Article:
- - -
Linaom1214 commented on May 13, 2024

im getting this issue . while doing inference. i converted model using this notebook https://colab.research.google.com/github/WongKinYiu/yolov7/blob/main/tools/YOLOv7trt.ipynb

the reop don't support end2end model, please reference the readme to convert trt engine.

YOLO Series TensorRT Python/C++

简体中文

Support

YOLOv7、YOLOv6、 YOLOX、 YOLOV5、

Update

2022.7.8 support YOLOV7
2022.7.3 support TRT int8 post-training quantization

Prepare TRT Env

Python

pip install --upgrade setuptools pip --user
pip install nvidia-pyindex
pip install --upgrade nvidia-tensorrt
pip install pycuda

C++

By Docker

Quick Start

Here is a Python Demo mybe help you quickly understand this repo Link

YOLOv7 [C++, Python Support]

https://github.com/WongKinYiu/yolov7.git

Modify code: Modify the yolo.py as follows:
https://github.com/WongKinYiu/yolov7/blob/5f1b78ad614b45c5a98e7afdd295e20033d5ad3c/models/yolo.py#L57

return x if self.training else (torch.cat(z, 1), ) if not self.export else (torch.cat(z, 1), x)
- - -
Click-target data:
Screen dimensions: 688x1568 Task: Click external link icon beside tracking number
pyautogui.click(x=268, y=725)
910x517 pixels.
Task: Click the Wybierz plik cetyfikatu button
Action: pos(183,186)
- - -
Instructions for the task:
Answer these from the TensorRT thread:
1. What kind of model does the reply say the repo doesn't support?
2. What support was added on 2022.7.3?
3. Which file should be modified for YOLOv7?

Result of this exercise:
1. The end2end model.
2. TRT int8 post-training quantization.
3. yolo.py